輸送リードタイムは2日間で、トラック輸送とほぼ変わらない。逆に、鉄道輸送の強みでもある定時運行は倉庫側業務の生産性向上に結びついた。鉄道貨物は、貨物駅への持込時間が決まっているため、出荷側倉庫では事前に荷物をセット組みをしてコンテナへ積み込めるよう準備するとともに、到着便もほぼ予定通りに納品されることから、現場作業の定時性が増した。

反面、列車事故などの輸送障害発生による遅延も懸念されるが、メーカー在庫の倉庫間移送であることもあって、現在のところ大きな問題は生じていないという。昨年の西日本豪雨災害のような大規模な運休も懸案事項のひとつではあるが、情報を共有し、連携して対応していく方針だ。

今後は、東京側のトラック輸送でさらなる改善も見込まれる。今回のラウンド輸送により福岡タ~東京タの空回送は解消されたものの、東京タからのトラック輸送は、KRS富士見でコンテナの商品を降ろした後、一旦、東京タに戻ってから、KRS東京SLCへ商品を引き取りに向かう運用となっており、KRS富士見~東京タ~KRS東京SLCでコンテナ空回送が発生している。
この解消に向けて、KRSグループの運送機能会社キユーソーティスが、全国通運から輸送業務を受託する形で同区間の運行を担当。将来的には、キユーソーティスの車両がKRS富士見からKRS東京SLCへ直接コンテナを移送できるよう、全国通運と調整していく方向にあり、来年初旬をメドに実現を目指す。

19年度のモーダルシフト率30%達成

KRSグループでは、長距離ドライバー不足への対応とドライバーの働き方改革、輸送ネットワークの維持安定を目的に、トレーラ中継輸送「結ぶ輸送」と鉄道・船舶モーダルシフトを推進。中期経営計画(19~21年度)ではモーダルシフト率を40%まで高める計画にあり、19年11月期は当初目標の30%がクリアできたという。
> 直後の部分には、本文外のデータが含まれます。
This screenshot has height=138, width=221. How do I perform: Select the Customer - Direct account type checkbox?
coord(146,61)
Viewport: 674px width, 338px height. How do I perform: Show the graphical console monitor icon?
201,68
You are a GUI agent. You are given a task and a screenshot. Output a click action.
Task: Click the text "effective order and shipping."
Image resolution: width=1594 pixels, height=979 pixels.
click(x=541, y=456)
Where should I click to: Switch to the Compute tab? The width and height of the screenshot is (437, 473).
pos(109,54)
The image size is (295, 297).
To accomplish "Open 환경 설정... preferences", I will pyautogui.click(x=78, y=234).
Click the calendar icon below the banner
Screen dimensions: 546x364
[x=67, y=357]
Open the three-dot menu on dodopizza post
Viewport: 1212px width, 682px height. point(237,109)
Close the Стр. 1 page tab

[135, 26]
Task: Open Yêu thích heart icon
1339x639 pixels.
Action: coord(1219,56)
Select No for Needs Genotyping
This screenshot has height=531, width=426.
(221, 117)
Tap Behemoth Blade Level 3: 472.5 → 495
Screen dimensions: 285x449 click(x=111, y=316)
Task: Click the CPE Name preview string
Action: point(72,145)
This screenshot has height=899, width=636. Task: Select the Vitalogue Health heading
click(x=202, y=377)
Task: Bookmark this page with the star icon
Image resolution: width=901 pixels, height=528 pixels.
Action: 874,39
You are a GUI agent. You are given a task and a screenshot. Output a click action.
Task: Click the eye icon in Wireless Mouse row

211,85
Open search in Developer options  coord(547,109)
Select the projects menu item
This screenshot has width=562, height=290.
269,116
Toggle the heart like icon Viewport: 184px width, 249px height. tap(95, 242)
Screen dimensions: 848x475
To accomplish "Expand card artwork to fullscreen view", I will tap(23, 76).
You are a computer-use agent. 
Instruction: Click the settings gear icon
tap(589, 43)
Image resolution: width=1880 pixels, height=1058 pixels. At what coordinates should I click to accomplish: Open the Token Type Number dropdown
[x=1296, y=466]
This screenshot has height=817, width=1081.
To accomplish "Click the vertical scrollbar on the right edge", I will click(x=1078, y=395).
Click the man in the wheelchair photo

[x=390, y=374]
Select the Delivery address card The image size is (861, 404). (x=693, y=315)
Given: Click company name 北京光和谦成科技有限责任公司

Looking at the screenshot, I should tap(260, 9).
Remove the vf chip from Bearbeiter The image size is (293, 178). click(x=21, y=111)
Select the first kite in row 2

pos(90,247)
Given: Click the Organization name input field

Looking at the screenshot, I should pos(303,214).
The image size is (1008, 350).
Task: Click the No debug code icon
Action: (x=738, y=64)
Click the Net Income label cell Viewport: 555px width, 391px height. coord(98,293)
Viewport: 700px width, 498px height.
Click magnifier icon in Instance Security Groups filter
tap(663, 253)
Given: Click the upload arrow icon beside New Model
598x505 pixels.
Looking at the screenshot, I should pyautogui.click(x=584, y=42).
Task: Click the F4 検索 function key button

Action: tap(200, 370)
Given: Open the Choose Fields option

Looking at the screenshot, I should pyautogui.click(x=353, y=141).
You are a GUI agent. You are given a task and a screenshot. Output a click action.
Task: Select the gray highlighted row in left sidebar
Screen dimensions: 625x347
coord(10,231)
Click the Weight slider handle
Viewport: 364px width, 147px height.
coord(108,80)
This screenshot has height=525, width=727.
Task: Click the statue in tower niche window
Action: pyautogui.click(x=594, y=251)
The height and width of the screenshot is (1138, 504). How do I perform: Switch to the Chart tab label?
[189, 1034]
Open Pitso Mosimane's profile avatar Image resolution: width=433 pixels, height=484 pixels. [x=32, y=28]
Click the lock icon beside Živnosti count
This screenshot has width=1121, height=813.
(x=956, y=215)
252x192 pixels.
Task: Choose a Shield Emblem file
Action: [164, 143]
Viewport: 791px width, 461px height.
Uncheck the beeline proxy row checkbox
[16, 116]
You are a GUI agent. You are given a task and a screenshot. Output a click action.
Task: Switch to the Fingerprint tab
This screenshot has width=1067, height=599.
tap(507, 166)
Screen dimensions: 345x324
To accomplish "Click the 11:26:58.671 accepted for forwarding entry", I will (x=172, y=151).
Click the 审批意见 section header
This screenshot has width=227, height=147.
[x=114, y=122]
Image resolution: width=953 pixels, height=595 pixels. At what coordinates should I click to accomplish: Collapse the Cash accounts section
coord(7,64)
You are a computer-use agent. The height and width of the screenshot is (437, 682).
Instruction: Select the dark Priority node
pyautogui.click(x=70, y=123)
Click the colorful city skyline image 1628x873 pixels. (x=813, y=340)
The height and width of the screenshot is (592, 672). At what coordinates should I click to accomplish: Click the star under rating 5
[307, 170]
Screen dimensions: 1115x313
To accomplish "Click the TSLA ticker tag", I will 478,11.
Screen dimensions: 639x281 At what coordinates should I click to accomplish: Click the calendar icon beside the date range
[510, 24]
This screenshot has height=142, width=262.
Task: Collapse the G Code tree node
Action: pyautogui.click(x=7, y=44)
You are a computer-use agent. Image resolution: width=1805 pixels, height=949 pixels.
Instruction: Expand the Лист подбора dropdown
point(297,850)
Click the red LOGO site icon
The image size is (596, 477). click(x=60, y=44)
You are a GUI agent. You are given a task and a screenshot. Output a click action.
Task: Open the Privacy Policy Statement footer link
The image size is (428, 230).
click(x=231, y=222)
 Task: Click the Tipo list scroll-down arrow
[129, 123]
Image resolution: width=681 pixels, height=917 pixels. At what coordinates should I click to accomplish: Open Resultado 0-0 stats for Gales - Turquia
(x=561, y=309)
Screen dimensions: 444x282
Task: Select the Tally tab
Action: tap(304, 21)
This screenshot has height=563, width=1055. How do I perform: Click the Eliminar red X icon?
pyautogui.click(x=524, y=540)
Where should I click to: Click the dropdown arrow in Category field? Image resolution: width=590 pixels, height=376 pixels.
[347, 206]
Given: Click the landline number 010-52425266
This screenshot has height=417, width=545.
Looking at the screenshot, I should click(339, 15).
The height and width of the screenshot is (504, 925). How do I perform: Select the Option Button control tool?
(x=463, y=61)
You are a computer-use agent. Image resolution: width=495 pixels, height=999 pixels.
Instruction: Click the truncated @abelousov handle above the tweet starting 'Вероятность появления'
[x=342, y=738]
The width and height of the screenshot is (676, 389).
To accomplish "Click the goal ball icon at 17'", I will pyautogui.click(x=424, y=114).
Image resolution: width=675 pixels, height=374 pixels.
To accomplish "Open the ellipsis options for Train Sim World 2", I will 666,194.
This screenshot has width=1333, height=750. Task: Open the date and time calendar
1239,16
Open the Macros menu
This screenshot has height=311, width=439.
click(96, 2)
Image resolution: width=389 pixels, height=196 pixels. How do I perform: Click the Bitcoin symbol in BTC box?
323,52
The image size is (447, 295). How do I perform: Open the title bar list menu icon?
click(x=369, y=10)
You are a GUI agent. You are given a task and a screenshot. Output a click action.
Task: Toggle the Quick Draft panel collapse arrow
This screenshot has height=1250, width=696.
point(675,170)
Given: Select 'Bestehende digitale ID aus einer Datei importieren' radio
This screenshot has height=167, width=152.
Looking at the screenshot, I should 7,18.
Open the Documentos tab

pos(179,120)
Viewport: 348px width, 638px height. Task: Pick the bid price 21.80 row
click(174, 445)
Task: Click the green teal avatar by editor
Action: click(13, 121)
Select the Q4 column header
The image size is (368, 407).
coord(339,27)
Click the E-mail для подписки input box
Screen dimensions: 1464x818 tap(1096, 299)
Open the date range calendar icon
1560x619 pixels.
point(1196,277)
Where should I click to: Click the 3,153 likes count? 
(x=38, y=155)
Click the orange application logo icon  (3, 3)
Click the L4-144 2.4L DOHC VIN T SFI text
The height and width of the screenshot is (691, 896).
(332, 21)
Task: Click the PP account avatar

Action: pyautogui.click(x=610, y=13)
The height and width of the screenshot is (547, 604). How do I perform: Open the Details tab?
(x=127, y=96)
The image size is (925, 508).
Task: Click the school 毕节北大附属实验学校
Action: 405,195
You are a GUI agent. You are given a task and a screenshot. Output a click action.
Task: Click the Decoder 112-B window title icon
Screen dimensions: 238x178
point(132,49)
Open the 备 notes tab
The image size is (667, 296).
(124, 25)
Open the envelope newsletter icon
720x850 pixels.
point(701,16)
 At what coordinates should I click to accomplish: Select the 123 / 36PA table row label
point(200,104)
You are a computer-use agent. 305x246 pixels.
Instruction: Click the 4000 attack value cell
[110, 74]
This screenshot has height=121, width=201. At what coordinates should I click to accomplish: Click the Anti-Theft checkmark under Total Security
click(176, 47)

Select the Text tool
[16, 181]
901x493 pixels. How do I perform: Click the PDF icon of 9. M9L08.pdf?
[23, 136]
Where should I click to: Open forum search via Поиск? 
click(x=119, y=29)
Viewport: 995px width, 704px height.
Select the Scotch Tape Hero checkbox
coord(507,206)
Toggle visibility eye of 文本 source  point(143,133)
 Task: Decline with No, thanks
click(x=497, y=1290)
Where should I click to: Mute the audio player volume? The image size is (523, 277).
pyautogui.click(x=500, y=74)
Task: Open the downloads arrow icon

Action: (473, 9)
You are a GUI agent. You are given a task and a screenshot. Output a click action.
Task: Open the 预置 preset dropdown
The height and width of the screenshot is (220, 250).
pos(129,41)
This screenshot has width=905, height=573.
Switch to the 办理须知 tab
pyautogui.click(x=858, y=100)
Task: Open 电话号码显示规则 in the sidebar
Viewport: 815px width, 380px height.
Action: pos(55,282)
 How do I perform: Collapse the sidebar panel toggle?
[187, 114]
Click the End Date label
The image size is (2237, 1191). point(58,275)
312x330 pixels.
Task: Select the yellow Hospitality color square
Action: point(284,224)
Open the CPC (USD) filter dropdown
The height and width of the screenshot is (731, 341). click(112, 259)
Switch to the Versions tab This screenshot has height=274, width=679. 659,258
鉄道モーダルシフトは16年から開始して、KRSロゴの常温コンテナ6本、キユーピーロゴの低温コンテナ4本を運用中。キユーソーティスによるコンテナシャシーは関東と関西で各1本を保有する。これまでは関東~関西および九州を中心に鉄道に切り替えてきたが、来年以降は東北地方と関東および関西を結ぶ幹線輸送でも鉄道シフトを検討していく。

さらに、昨年12月からは伊藤ハム米久ホールディングスと、鉄道による低温コンテナのラウンド輸送もスタート。キユーピーグループの冷凍製品をKRS東京SLCからKRS基山営業所(佐賀県基山町)へ輸送したコンテナの帰り荷に、伊藤ハムウエスト九州工場の商品を積むことで、往復実車率を97%に高めた。現在は、週3便のうち2便が伊藤ハムの輸送に利用されており、残る1便についても他メーカーとの共同運行を含めて実車化を検討していく。

船舶輸送でもキユーピーとライオン、日本パレットレンタルの異業種3社による共同幹線輸送が具体化。今回の受賞事例はキユーピーグループ内の荷物を往復で輸送するものだったが、こうした、企業や業界の枠を超えた共同運行も重視し、「往復運行になるよう、同じような困りごとを抱えるメーカーなどにマッチング輸送を提案していきたい」とキユーソーティスの本社営業所配車課兼営業推進グループモーダル推進チームリーダーの庄司明氏は展望する。